— Instructions to follow —
Your job is to return every line in the data holding the string "will".

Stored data

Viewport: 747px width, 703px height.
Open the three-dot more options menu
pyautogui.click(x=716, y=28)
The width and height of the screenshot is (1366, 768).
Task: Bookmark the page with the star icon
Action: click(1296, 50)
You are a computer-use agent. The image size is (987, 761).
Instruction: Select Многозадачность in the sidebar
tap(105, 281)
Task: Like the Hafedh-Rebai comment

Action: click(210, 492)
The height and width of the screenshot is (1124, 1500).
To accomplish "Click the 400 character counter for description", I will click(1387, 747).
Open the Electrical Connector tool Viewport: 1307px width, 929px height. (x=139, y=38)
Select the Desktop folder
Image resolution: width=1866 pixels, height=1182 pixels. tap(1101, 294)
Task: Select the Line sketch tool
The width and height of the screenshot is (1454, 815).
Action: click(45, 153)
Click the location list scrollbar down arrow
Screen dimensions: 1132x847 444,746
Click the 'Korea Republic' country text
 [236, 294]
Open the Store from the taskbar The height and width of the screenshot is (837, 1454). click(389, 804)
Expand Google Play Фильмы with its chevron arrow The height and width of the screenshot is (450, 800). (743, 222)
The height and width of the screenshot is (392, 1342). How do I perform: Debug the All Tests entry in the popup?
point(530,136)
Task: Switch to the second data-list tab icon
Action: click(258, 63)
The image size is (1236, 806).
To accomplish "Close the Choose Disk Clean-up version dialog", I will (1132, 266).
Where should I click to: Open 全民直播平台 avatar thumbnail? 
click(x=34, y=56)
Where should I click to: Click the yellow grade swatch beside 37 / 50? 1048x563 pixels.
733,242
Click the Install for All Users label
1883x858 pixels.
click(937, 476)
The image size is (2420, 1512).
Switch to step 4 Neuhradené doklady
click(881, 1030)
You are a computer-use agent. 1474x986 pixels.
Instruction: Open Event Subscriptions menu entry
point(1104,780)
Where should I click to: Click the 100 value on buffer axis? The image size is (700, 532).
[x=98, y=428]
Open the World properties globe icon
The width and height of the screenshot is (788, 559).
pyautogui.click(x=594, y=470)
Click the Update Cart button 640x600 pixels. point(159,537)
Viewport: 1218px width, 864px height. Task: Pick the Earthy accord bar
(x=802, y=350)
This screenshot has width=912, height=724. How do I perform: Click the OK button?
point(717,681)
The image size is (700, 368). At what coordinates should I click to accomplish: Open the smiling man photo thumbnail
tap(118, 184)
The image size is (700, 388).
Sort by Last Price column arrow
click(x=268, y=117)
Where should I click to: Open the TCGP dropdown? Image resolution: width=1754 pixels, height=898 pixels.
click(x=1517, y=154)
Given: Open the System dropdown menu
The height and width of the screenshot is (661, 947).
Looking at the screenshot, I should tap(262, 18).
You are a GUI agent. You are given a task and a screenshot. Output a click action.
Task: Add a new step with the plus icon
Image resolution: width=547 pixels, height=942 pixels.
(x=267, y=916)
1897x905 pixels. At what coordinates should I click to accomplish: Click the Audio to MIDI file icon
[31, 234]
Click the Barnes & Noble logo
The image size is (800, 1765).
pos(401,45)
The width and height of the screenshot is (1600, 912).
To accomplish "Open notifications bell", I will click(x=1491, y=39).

— Your solution —
To accomplish "Click the 400 character counter for description", I will click(1387, 747).
To accomplish "Close the Choose Disk Clean-up version dialog", I will (1132, 266).
To accomplish "Open notifications bell", I will click(x=1491, y=39).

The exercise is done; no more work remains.